There is a set of “Losers” in Andy Muschietti’s It Chapter Two, in which the kids in the first film (It-2017) have grown up, and are played by a fine cast of actors that includes Jessica Chastain and James McAvoy.
The eponymous villain remains the shape-shifting malevolent creature — often in the guise of a scary clown called Pennywise, played by Bill Skarsgard — that preys on the children of a town called Derry, but appears after 27 years. The earlier film had ended with a group of teens defeating It in 1989, and vowing to return if the monster ever resurfaced. (Both films are based on the Stephen King 1986 bestseller).
Of the self-proclaimed “Losers Club” only Mike (Isaiah Mustafa), remained in Derry, keeping track of news of missing kids or strange happenings that could be attributed to the evil of Pennywise. After a homophobic attack on a man called Adrian (played by Canadian filmmaker Xavier Dolan), Mike calls his old friends, who don’t remember the pact, but turn up all the same (except one) and are introduced with their new lives, residual traumas and quirks — Bill (James McAvoy), whose kid brother had been dragged away by the monster in the first film, Richie (Bill Hader), Eddie (James Ransone), Beverly (Jessica Chastain), Ben (Jay Ryan), Stan (Andy Bean).

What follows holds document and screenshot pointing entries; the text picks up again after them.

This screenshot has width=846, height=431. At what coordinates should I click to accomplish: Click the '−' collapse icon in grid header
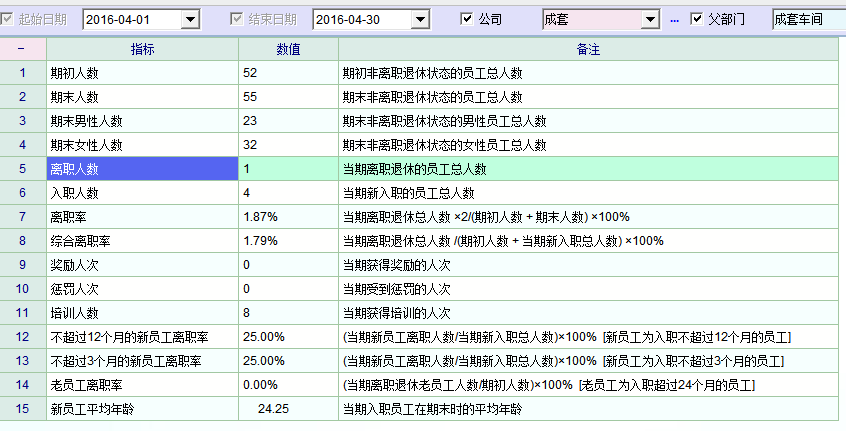click(22, 49)
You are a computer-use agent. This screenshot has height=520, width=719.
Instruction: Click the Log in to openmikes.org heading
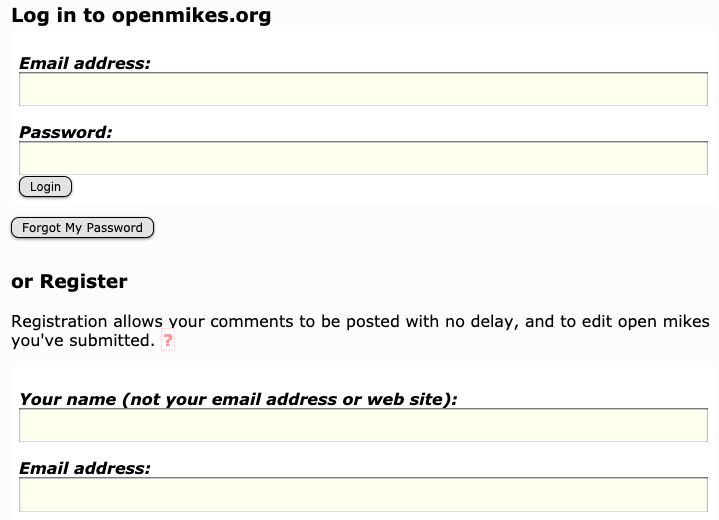tap(141, 16)
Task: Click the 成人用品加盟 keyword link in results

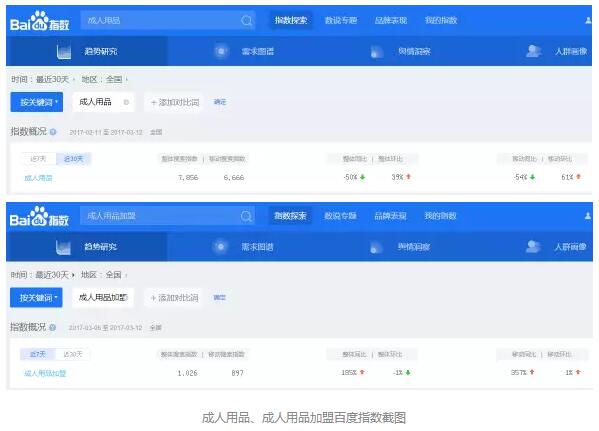Action: pyautogui.click(x=45, y=373)
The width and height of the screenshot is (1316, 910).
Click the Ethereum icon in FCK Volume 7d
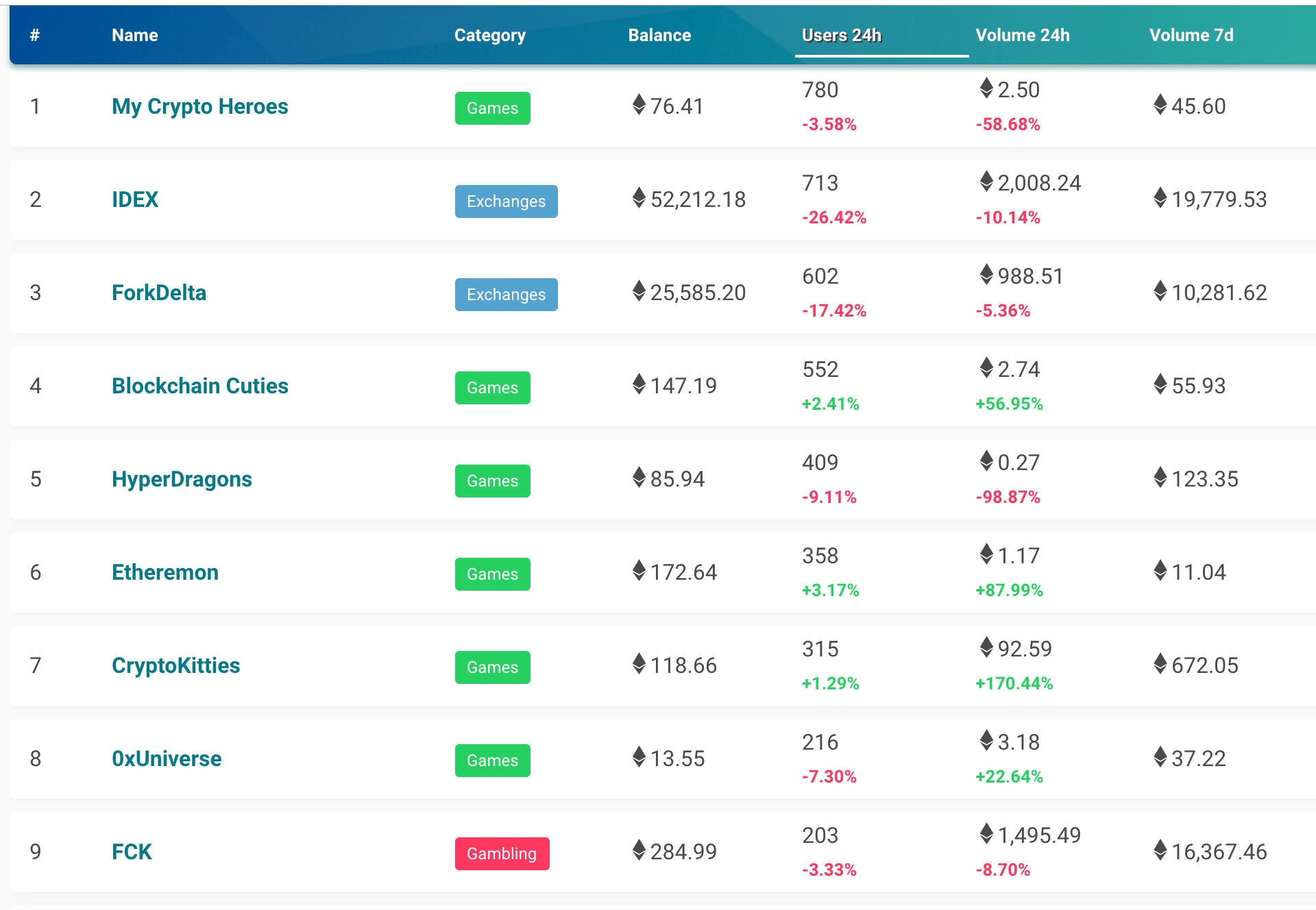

The story replays itself — each character faces the monster, as Pennywise keeps turning up with different alter egos to match the character’s fears and phobias, each scarier than the other. The film moves back and forth between the past and present, which adds to its running time (nearly three hours), but also seamlessly connects what happened before, to what the Losers face in the present. King made the characters’ worst nightmare comes true, and the film, aided by excellent production design and special effects, ratchets up the horror by several degrees.
This not schlock filmmaking with creepy sounds and jump scares, it is terrifying in flesh-crawling, scalp-tingling way. While the kids brought vulnerability to the story, the full psychological impact of what ‘It’ is capable of is handled with emotional heft by the adults.
Master of the Macabre, King himself makes an appearance in the film, as the owner of an antiques shop and appears to be enjoying his cameo. As he should — so many years and a mini series later, his book has not lost its power to chill.